How Effective Is Acetaminophen in Tension-Type Headaches?
Acetaminophen 1000mg demonstrated a small benefit in regards to being pain-free at 2 hours for patients with frequent tension-type headache (TTH) who have an acute headache of moderate or severe intensity, study authors reported in a Cochrane review.
Acetaminophen is a common analgesic recommended for acute treatment of headaches in patients with frequent episodic TTH. Researchers from the University of Oxford aimed to asses the safety and efficacy of acetaminophen in these patients. They started by searching the Cochrane Central Register of Controlled Trials (CENTRAL), MEDLINE, EMBASE, and the Oxford Pain Relief Database to October 2015 for randomized, double-blind, placebo-controlled studies that used oral acetaminophen for symptomatic relief of an acute episode of TTH.
A total of 23 studies, which included 8,079 adults with frequent episodic TTH, were included; all patients had moderate or severe pain at the start of treatment.
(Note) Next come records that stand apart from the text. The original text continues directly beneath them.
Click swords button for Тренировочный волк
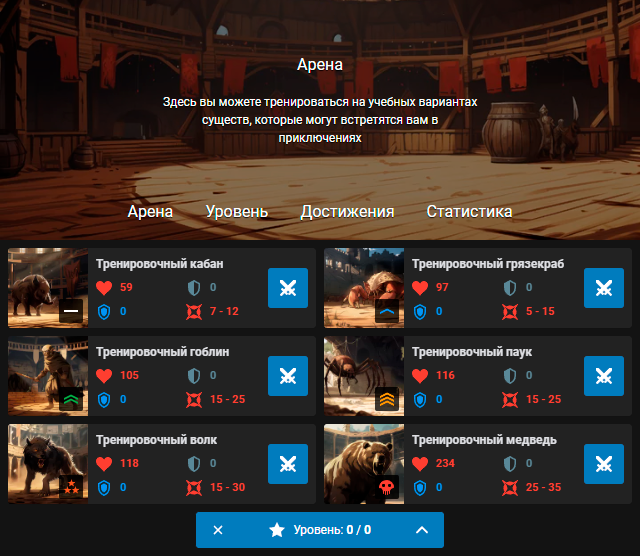Viewport: 640px width, 556px height. (288, 464)
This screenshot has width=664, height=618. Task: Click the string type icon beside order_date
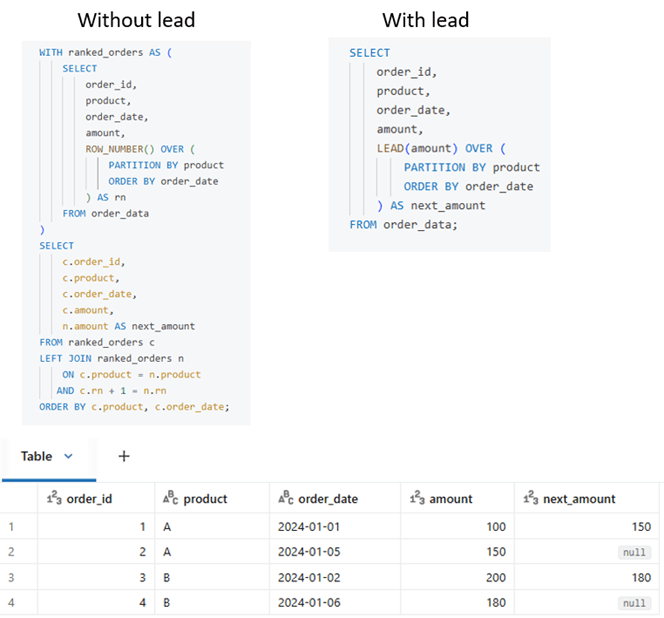[285, 499]
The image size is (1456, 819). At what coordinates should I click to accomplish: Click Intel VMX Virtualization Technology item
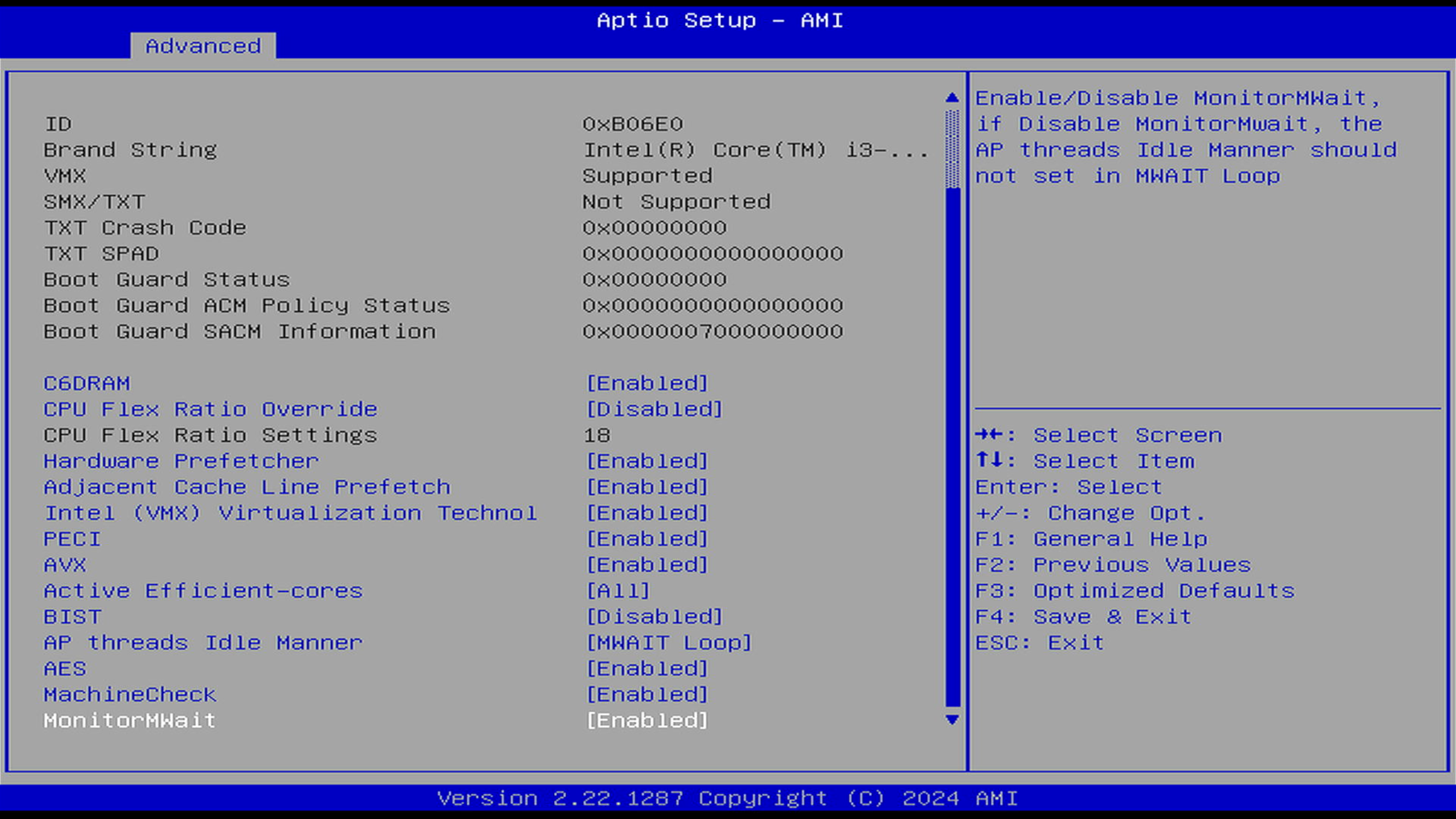coord(290,513)
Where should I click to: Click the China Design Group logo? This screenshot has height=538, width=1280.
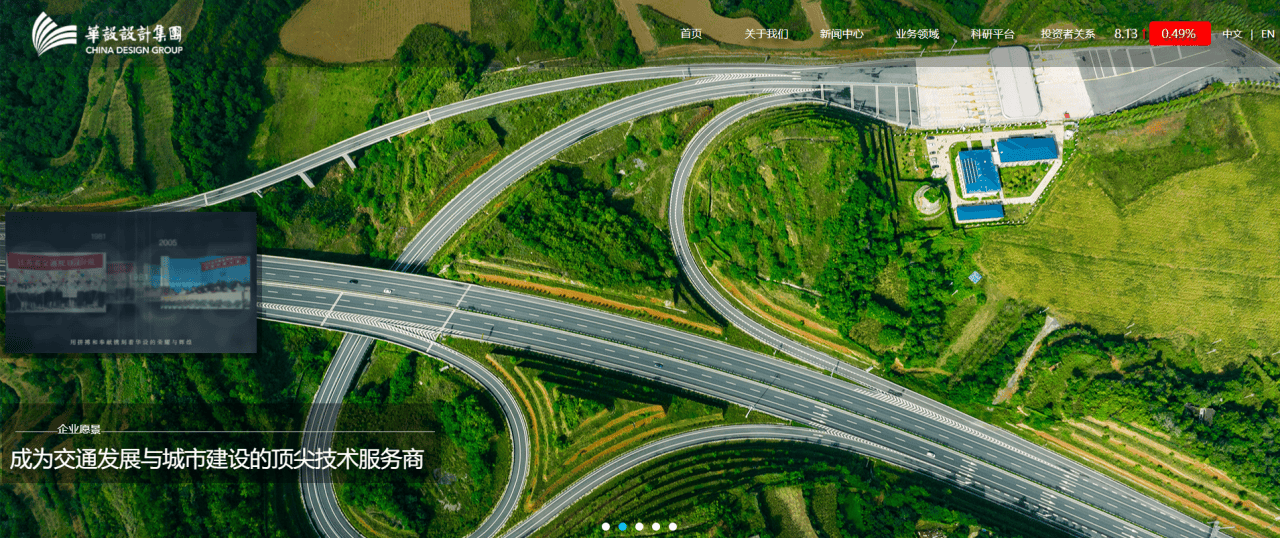(x=107, y=34)
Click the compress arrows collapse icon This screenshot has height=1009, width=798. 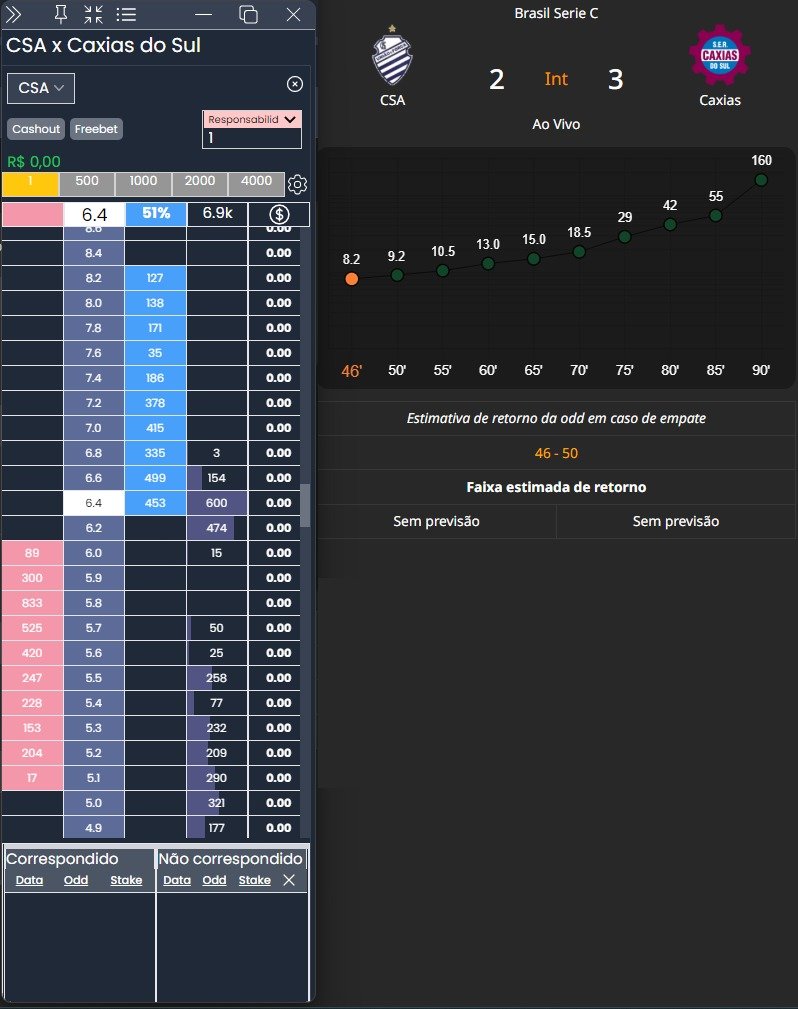click(x=93, y=14)
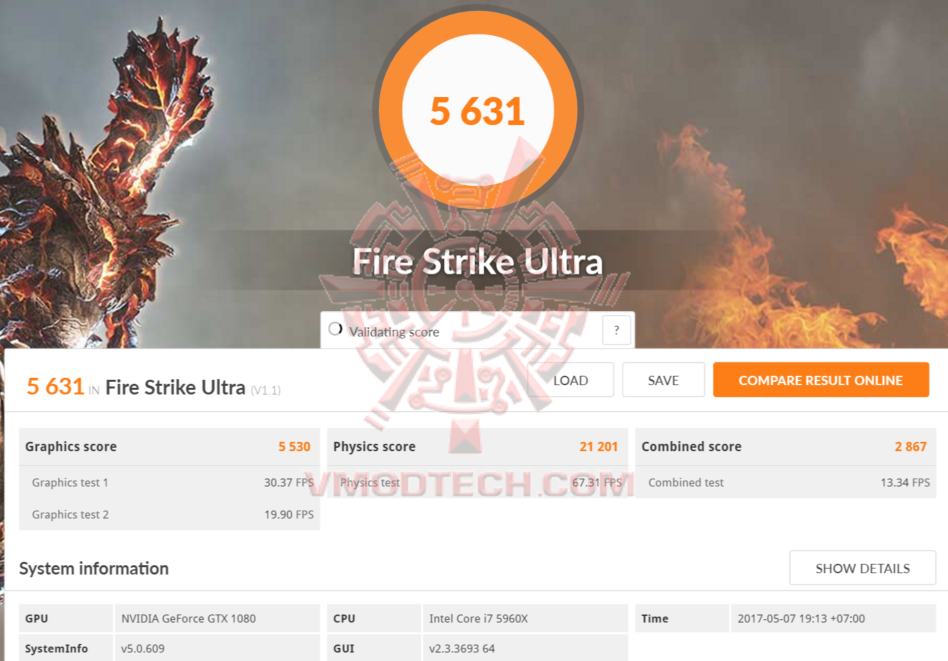Click the Time value 2017-05-07 field
The height and width of the screenshot is (661, 948).
point(833,619)
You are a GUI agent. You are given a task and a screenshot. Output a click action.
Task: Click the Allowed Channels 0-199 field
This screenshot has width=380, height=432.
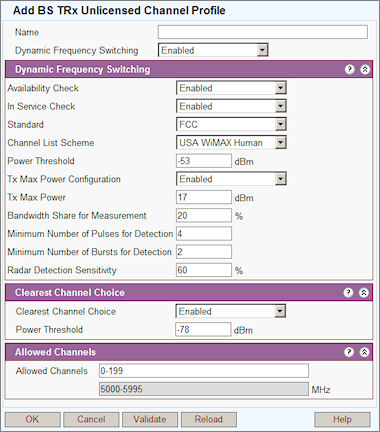204,371
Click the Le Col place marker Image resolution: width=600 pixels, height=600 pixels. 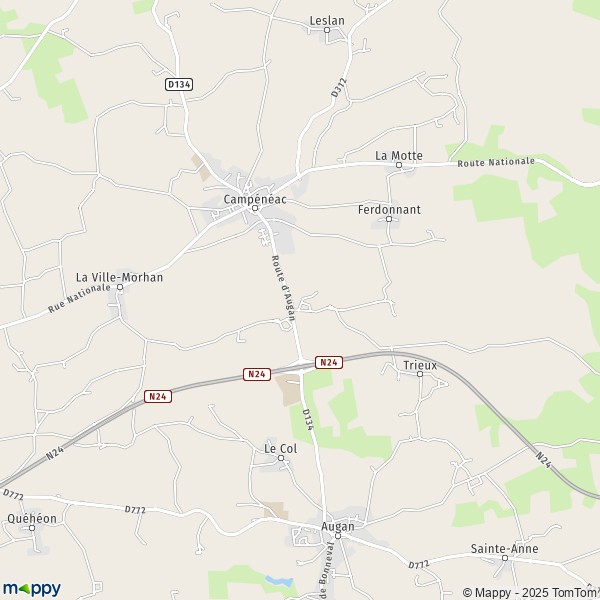(281, 458)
For the International Headache Society (IHS) preferred outcome of being pain-free at 2 hours, the number needed to treat (NNT) for acetaminophen 1000mg vs. placebo was 22 (95% CI: 15–40) in 8 studies (high quality evidence) with no significant difference from placebo at 1 hour. The NNT was 10 (95% CI: 7.9–14) for pain-free or mild pain at 2 hours in 5 studies (high quality evidence).
Patients treated with acetaminophen 1000mg used less rescue medication vs. placebo NNT to prevent an event 7.8, 95% CI: 6-11) in 6 studies (moderate quality evidence). The efficacy of acetaminophen 500mg–650mg did not prove superior to placebo. Further, acetaminophen 1000mg did not differ from either ketoprofen 25mg or ibuprofen 400mg (low quality evidence). Adverse events also did not differ between acetaminophen 1000mg and placebo (risk ratio [RR] 1.1, 95% CI: 0.94–1.3; high quality evidence).
Study authors noted that for comparison studies of acetaminophen 500mg–650mg vs. placebo and acetaminophen 1000mg with active comparators, the evidence was downgraded to low or very low quality due to the small number of studies and events.